* Data to examine:
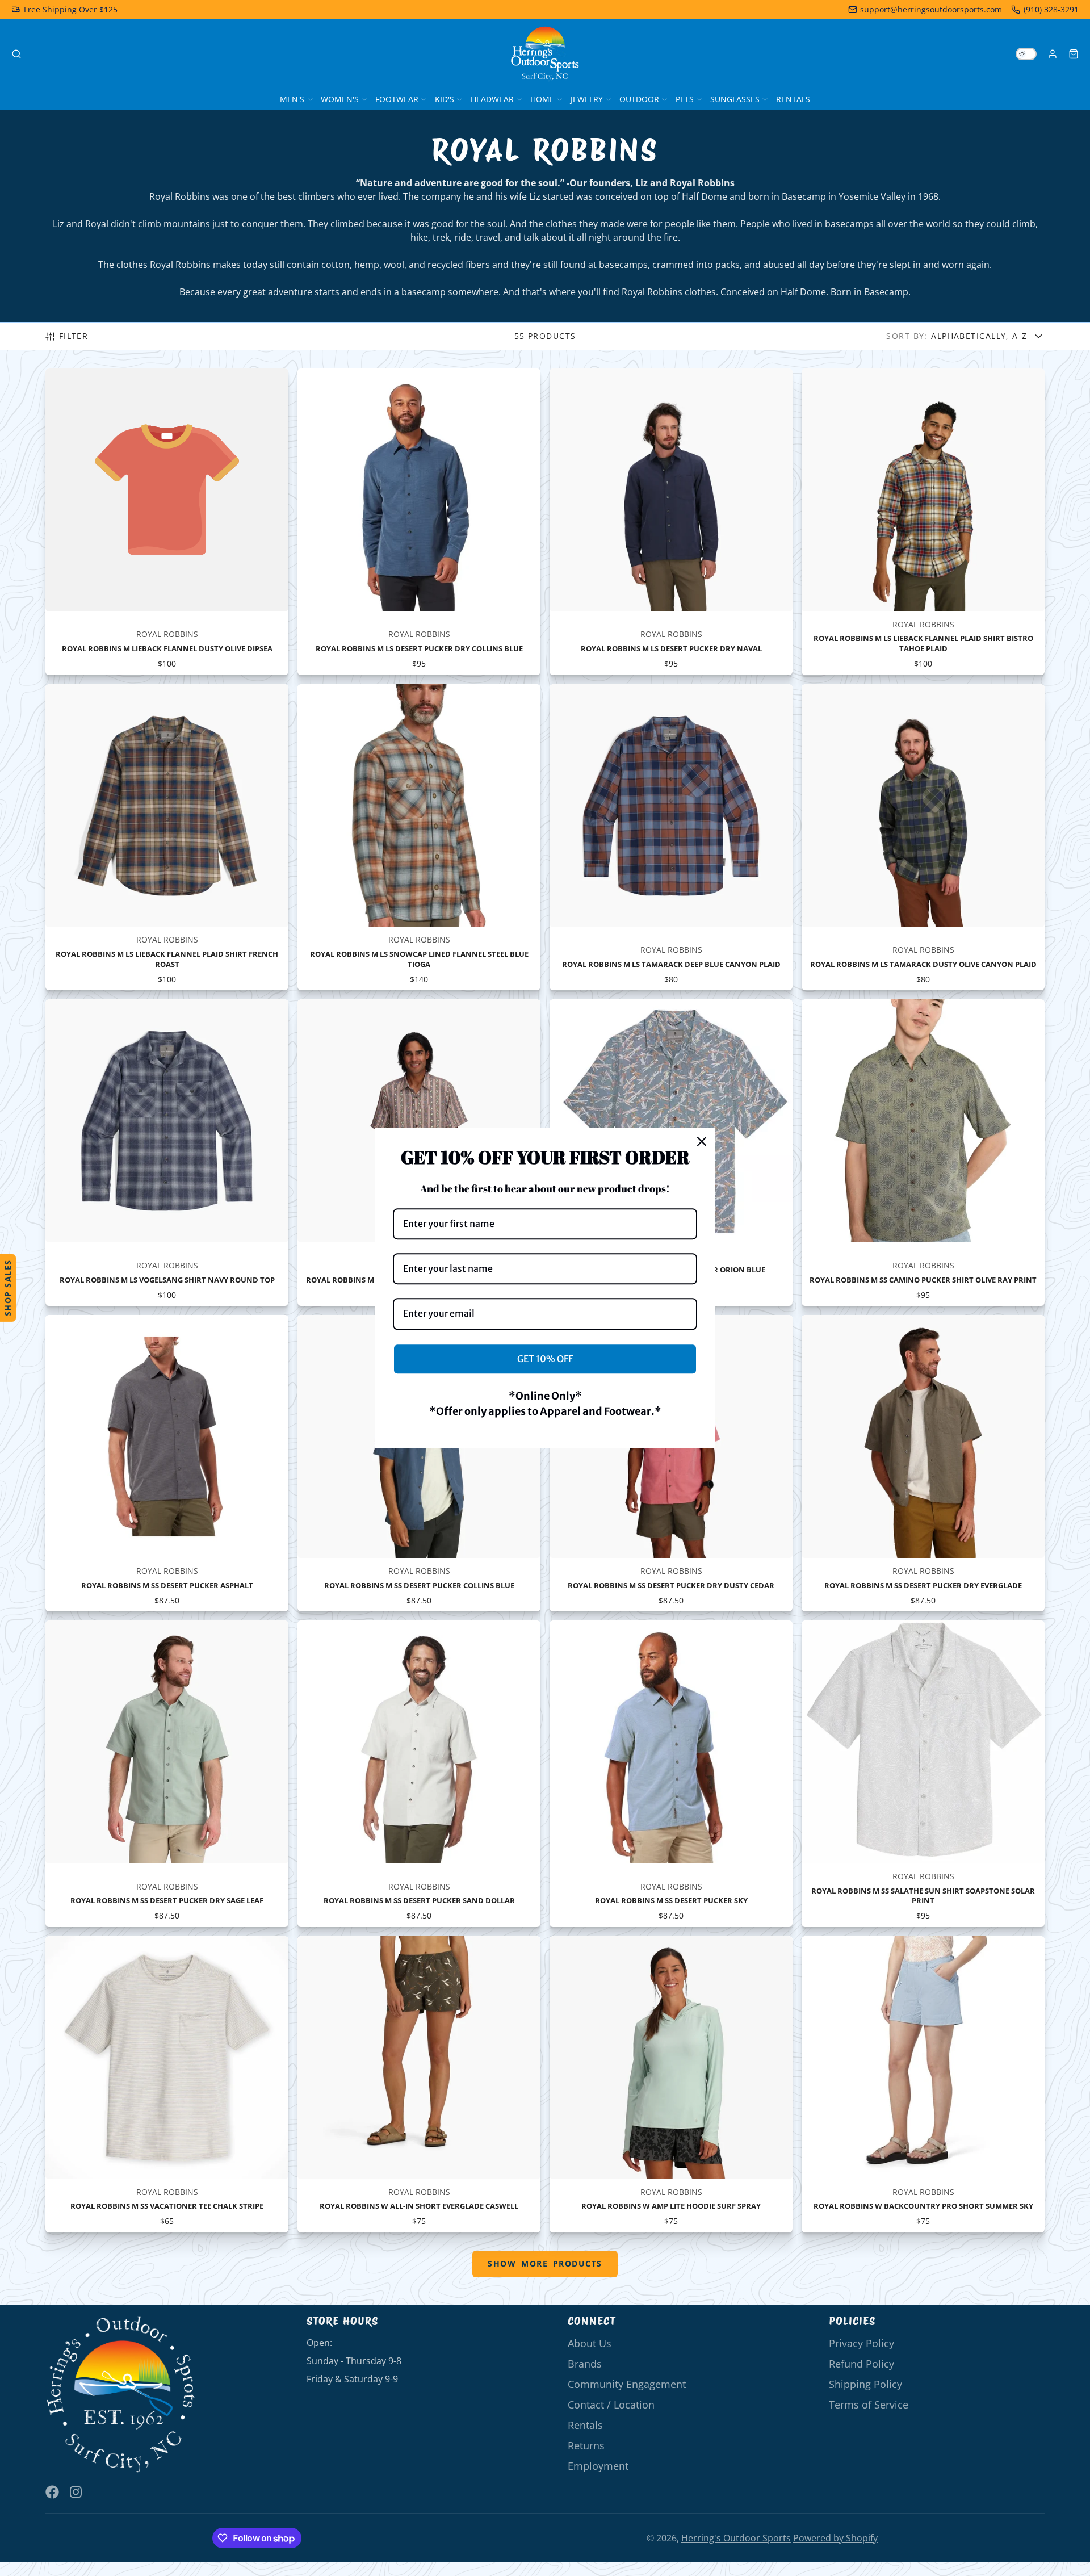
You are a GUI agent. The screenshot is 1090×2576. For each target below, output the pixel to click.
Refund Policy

...

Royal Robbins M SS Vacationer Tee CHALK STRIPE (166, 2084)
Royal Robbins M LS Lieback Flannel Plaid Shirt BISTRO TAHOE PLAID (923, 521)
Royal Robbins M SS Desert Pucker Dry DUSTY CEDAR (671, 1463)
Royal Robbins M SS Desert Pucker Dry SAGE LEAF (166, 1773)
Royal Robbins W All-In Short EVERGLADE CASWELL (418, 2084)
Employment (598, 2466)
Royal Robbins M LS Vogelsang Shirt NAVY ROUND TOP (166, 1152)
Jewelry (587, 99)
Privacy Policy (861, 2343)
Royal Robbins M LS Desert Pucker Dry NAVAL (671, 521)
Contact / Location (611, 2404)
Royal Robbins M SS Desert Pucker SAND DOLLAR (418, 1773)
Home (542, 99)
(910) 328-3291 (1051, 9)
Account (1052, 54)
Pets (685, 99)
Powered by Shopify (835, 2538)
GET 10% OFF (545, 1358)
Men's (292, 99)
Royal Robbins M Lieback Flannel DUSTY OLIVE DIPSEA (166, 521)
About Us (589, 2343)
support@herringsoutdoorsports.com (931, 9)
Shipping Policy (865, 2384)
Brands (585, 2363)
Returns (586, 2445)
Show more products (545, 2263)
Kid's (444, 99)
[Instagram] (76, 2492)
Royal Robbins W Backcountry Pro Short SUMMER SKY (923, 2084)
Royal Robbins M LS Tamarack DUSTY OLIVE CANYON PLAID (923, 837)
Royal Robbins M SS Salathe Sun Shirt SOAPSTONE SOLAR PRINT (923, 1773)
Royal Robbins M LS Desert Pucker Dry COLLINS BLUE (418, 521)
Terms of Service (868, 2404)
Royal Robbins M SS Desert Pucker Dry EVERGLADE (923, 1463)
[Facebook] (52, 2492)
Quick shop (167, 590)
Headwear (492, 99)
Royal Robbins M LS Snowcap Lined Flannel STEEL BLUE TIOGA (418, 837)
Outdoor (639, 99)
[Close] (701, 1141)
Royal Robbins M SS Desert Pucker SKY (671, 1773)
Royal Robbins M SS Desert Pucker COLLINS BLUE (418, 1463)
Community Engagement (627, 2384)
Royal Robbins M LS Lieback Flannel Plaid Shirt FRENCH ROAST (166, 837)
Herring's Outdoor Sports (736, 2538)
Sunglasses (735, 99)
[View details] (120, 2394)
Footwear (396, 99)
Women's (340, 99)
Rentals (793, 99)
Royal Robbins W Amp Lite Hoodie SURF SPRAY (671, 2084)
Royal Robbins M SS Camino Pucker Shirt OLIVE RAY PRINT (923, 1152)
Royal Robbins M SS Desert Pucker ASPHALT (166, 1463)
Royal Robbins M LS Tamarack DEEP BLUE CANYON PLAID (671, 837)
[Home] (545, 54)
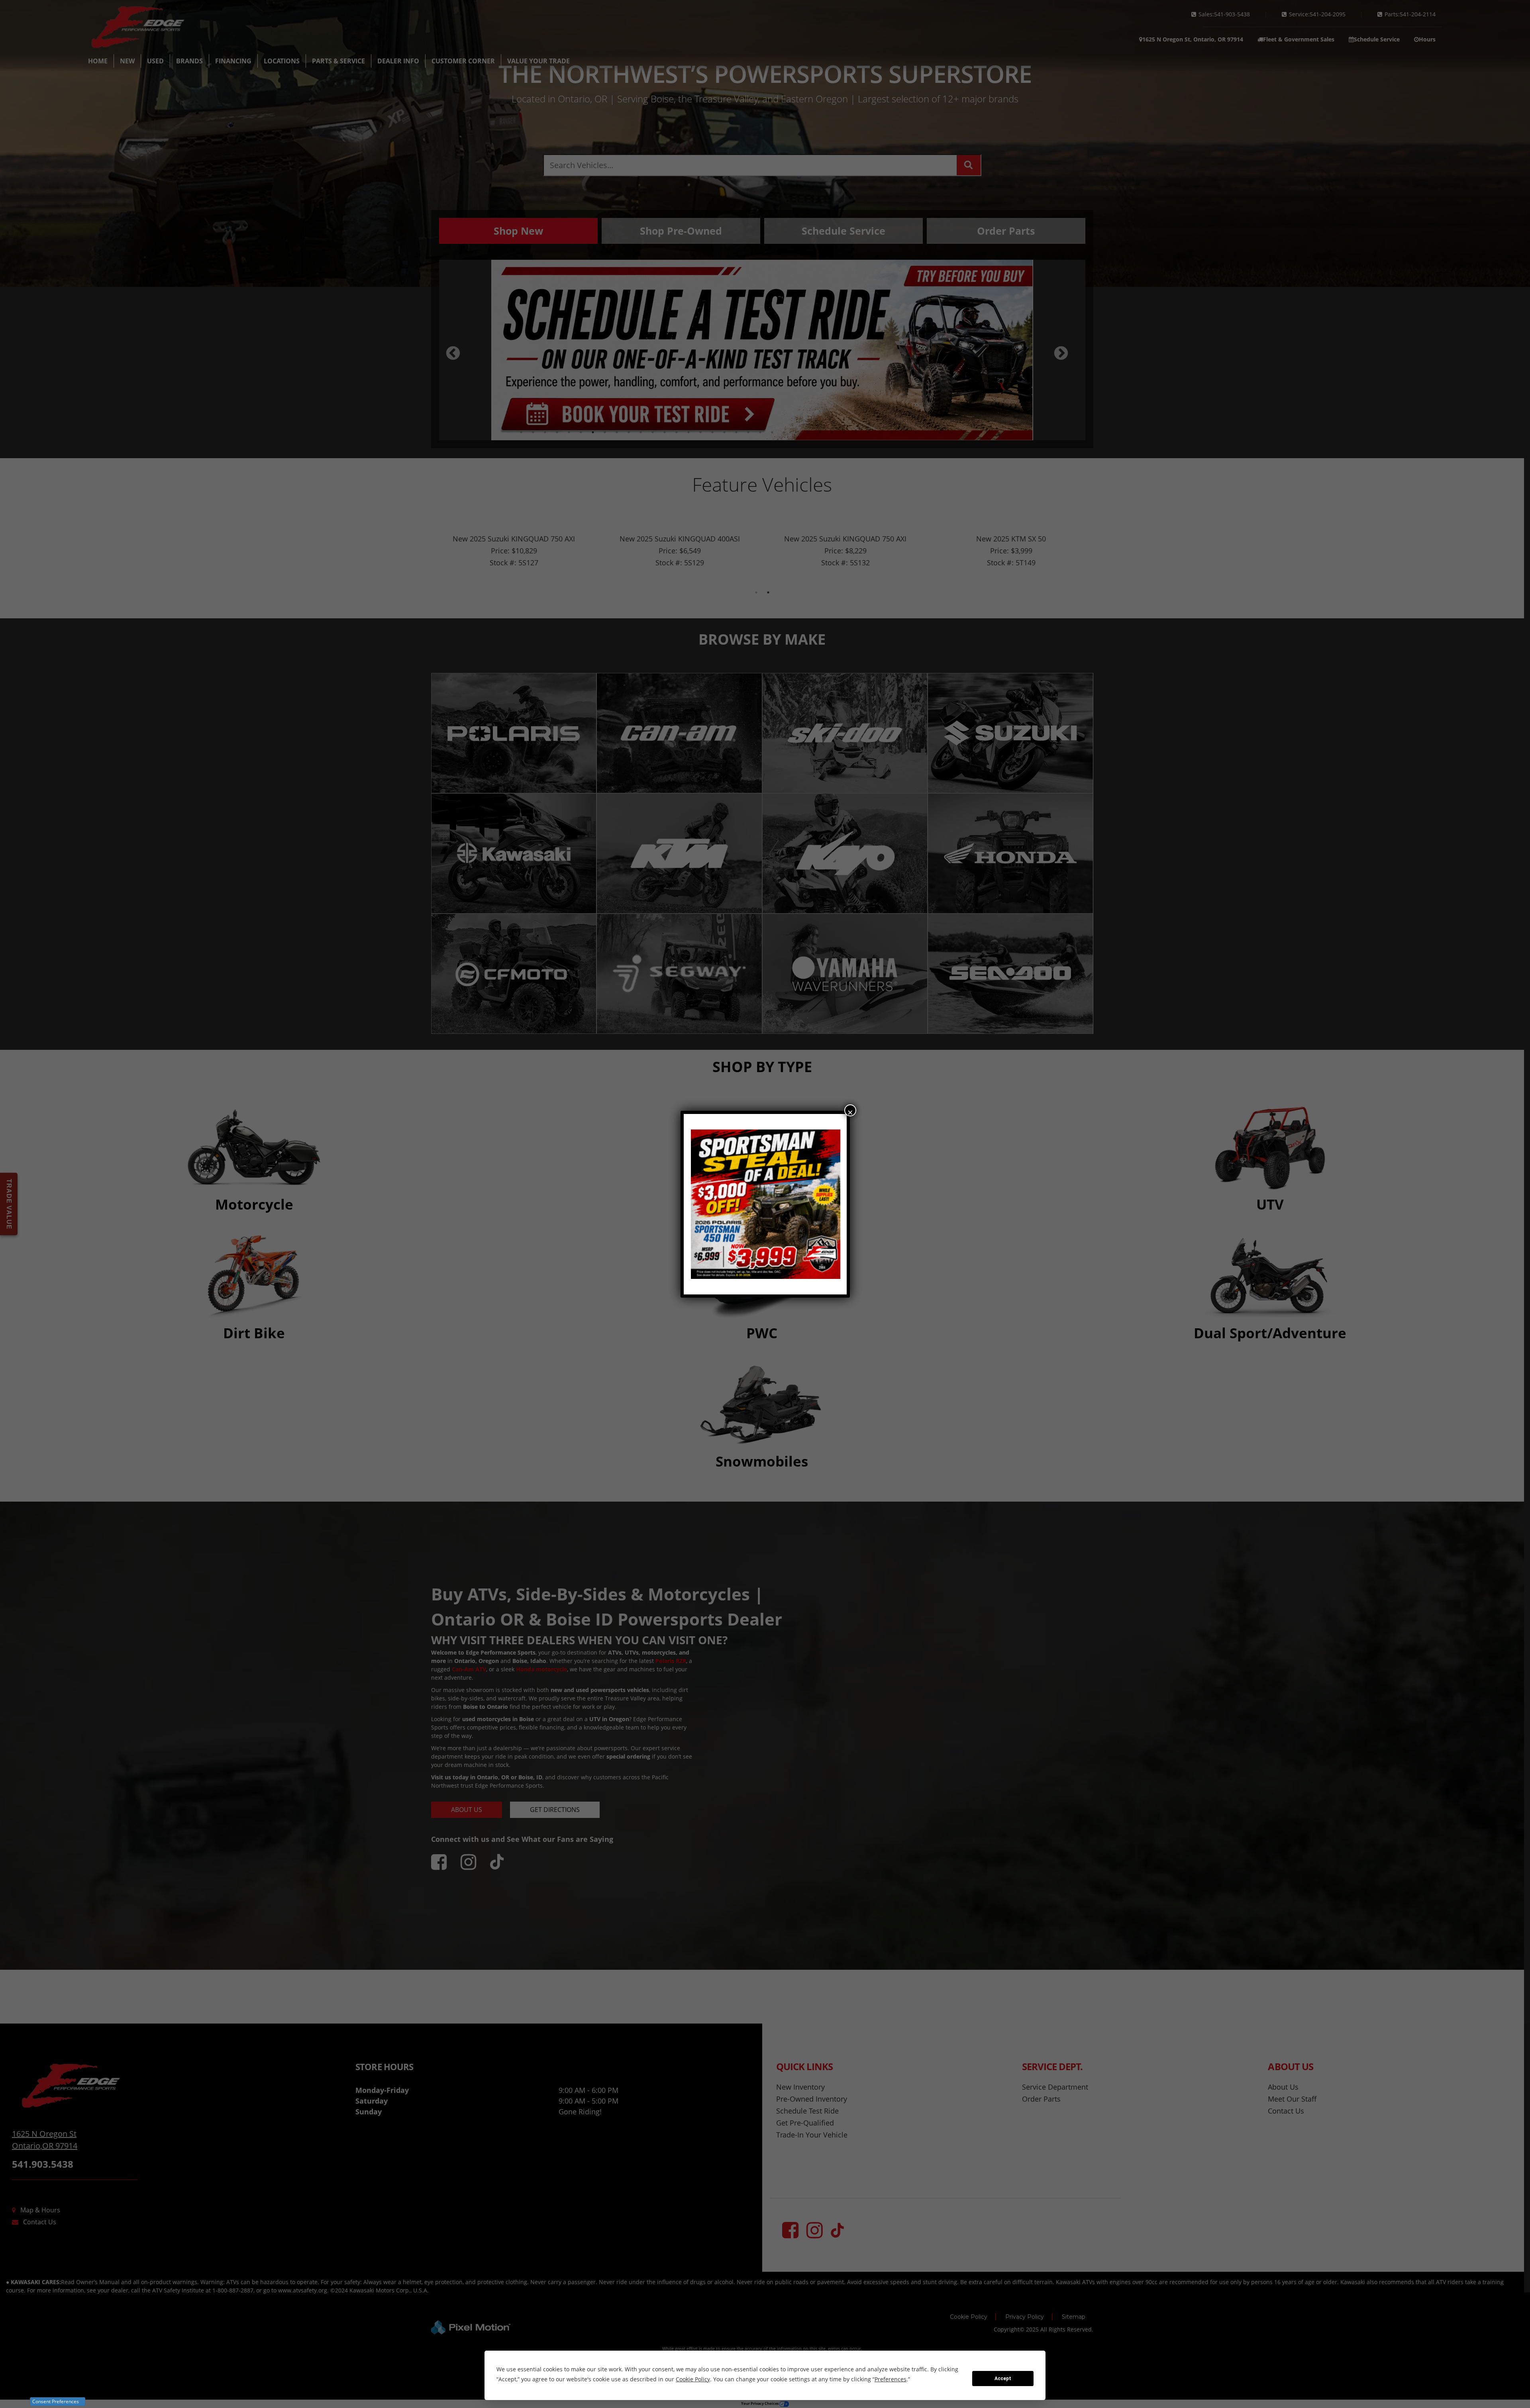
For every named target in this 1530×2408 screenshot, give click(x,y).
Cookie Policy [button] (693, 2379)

--

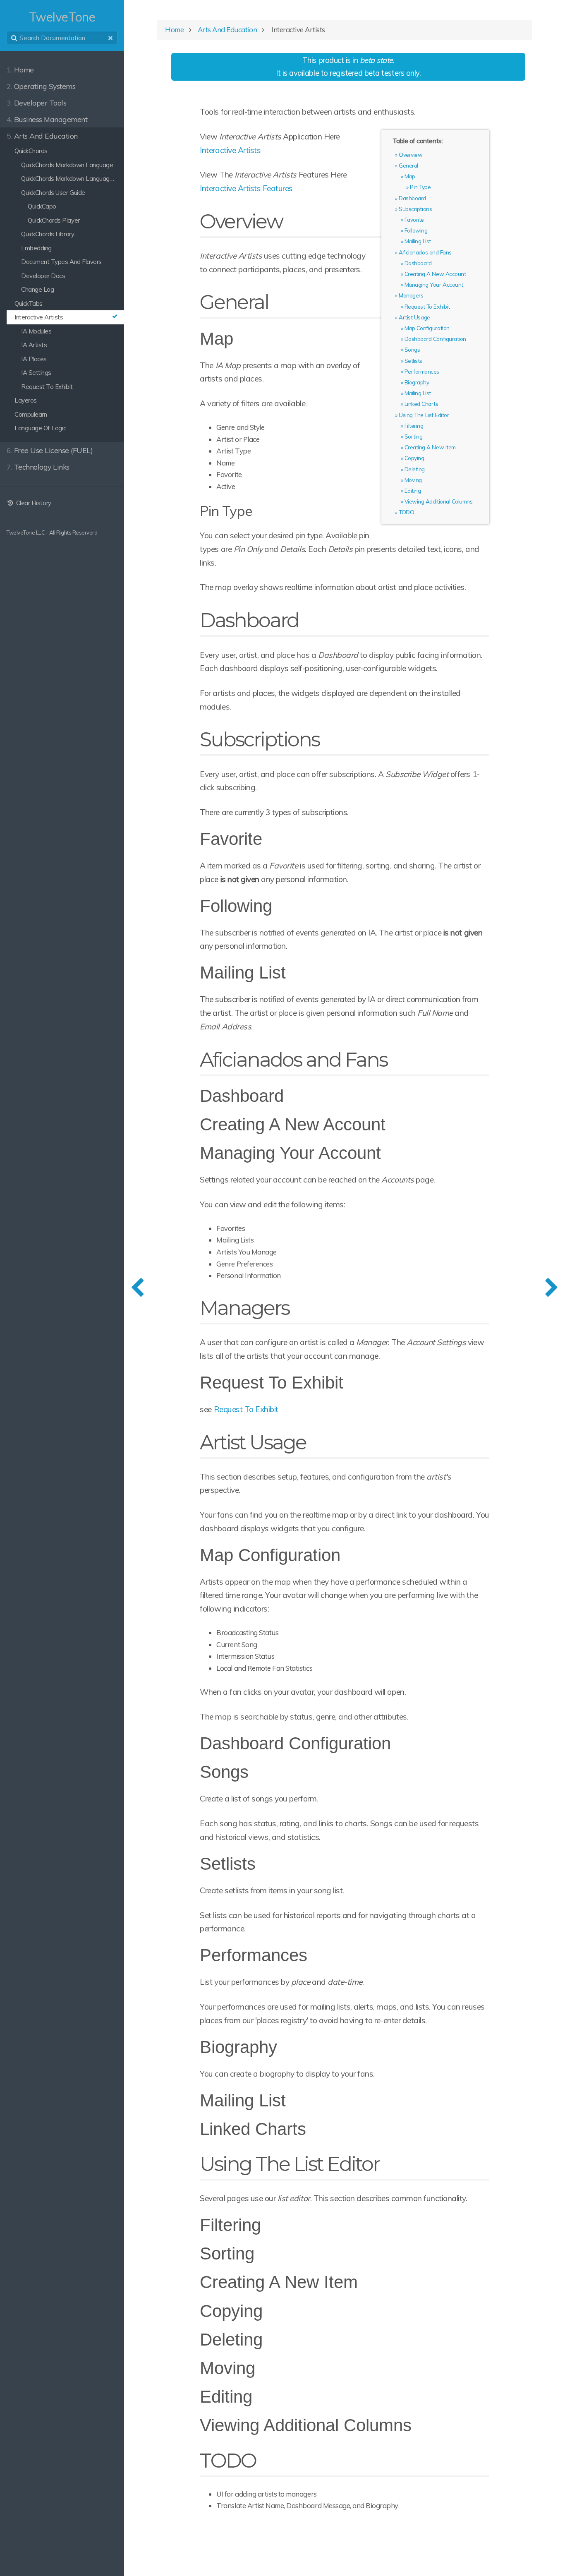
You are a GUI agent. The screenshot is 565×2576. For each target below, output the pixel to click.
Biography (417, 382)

* What needs to be done:
Up in the listing, locate the line with "Headwear (492, 99)"; print it and every line after it down to the line with "Cookie Policy [button] (693, 2379)", which is included too. Skip the pictures.

* Your solution:
Headwear (492, 99)
Royal Robbins M LS Snowcap Lined Flannel STEEL BLUE TIOGA (418, 837)
Outdoor (639, 99)
[Close] (701, 1141)
Royal Robbins M SS Desert Pucker SKY (671, 1773)
Royal Robbins M SS Desert Pucker COLLINS BLUE (418, 1463)
Community Engagement (627, 2384)
Royal Robbins M LS Lieback Flannel Plaid Shirt FRENCH ROAST (166, 837)
Herring's Outdoor Sports (736, 2538)
Sunglasses (735, 99)
[View details] (120, 2394)
Footwear (396, 99)
Women's (340, 99)
Rentals (793, 99)
Royal Robbins W Amp Lite Hoodie SURF SPRAY (671, 2084)
Royal Robbins M SS Camino Pucker Shirt OLIVE RAY PRINT (923, 1152)
Royal Robbins M SS Desert Pucker ASPHALT (166, 1463)
Royal Robbins M LS Tamarack DEEP BLUE CANYON PLAID (671, 837)
[Home] (545, 54)
For every named target in this 1530×2408 screenshot, give click(x,y).
Cookie Policy [button] (693, 2379)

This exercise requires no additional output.